### PROBLEM DESCRIPTION:
Scan the entries below for "agent" and copy each line that holds it.

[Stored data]
☆ ☆ ☆ ☆ ☆ ☆ ☆

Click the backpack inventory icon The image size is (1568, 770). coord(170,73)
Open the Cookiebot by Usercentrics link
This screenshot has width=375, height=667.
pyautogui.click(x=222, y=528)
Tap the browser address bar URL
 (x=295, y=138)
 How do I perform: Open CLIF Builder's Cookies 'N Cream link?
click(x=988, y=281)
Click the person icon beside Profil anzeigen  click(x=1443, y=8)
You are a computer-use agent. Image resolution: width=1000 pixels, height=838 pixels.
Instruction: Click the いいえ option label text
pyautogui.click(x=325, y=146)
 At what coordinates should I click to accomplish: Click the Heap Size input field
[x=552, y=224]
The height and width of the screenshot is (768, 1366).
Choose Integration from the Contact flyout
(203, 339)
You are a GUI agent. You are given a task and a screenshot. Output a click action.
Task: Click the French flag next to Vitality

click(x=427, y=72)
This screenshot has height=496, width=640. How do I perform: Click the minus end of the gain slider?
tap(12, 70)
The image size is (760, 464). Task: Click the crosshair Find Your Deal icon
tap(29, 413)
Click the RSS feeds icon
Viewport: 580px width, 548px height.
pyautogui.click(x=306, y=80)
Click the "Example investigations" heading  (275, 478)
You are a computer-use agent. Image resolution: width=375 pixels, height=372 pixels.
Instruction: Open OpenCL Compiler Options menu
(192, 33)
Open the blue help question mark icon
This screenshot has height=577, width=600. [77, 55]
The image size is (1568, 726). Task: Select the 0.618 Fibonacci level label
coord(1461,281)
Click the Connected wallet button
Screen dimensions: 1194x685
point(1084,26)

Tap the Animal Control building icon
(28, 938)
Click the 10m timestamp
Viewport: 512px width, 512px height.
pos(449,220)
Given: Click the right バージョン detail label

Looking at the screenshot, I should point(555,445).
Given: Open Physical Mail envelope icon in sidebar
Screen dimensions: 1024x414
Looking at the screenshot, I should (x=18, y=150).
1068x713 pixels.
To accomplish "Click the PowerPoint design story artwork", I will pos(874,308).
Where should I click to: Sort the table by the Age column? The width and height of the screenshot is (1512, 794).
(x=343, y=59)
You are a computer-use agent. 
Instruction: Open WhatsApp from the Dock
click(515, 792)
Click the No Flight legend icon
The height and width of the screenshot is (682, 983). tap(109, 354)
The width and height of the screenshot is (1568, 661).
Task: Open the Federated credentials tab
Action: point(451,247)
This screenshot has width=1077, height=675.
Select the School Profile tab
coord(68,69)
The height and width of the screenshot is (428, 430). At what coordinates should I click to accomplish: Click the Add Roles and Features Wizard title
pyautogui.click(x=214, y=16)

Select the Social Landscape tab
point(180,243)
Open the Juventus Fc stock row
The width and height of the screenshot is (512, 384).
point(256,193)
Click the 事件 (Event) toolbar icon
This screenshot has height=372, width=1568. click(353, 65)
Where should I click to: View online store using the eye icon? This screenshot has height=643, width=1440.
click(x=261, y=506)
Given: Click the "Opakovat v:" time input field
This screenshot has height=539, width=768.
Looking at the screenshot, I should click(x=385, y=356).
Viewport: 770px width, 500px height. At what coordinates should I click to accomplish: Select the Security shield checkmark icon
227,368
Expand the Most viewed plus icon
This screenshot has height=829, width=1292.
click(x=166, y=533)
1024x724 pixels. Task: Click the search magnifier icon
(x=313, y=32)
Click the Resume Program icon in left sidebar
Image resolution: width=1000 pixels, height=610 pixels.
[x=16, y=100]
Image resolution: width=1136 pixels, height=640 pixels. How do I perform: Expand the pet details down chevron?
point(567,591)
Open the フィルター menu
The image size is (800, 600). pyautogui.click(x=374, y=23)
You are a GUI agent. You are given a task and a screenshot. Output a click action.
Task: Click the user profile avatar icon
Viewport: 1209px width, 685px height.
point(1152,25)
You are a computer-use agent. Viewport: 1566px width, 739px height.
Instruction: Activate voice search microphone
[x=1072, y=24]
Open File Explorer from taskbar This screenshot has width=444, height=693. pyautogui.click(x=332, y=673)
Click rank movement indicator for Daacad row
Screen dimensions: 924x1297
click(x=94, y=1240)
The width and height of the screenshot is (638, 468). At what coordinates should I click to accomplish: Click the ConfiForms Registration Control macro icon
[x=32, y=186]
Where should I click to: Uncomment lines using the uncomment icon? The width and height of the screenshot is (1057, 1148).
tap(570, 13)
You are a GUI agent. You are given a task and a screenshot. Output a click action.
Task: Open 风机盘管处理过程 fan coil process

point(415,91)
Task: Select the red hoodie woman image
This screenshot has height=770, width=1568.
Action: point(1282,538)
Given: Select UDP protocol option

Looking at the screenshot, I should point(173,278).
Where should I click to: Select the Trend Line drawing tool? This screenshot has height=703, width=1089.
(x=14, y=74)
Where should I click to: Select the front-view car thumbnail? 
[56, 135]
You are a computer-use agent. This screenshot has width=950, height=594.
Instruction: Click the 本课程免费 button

☆ ☆ ☆ ☆ ☆ ☆ ☆

### PROBLEM SOLUTION:
You are a computer-use agent. Image resolution: width=1000 pixels, height=838 pixels.
You are a GUI agent. You are given a task and a screenshot. Output a click action.
You are a computer-use agent. Image resolution: width=375 pixels, height=372 pixels.
You are a computer-use agent. 
You are a GUI agent. You are given a task and a screenshot. Output a click action.
You are a computer-use agent. Viewport: 1566px width, 739px height.
You are a GUI agent. You are given a task and a screenshot. Output a click action.
You are a computer-use agent. This screenshot has width=950, height=594.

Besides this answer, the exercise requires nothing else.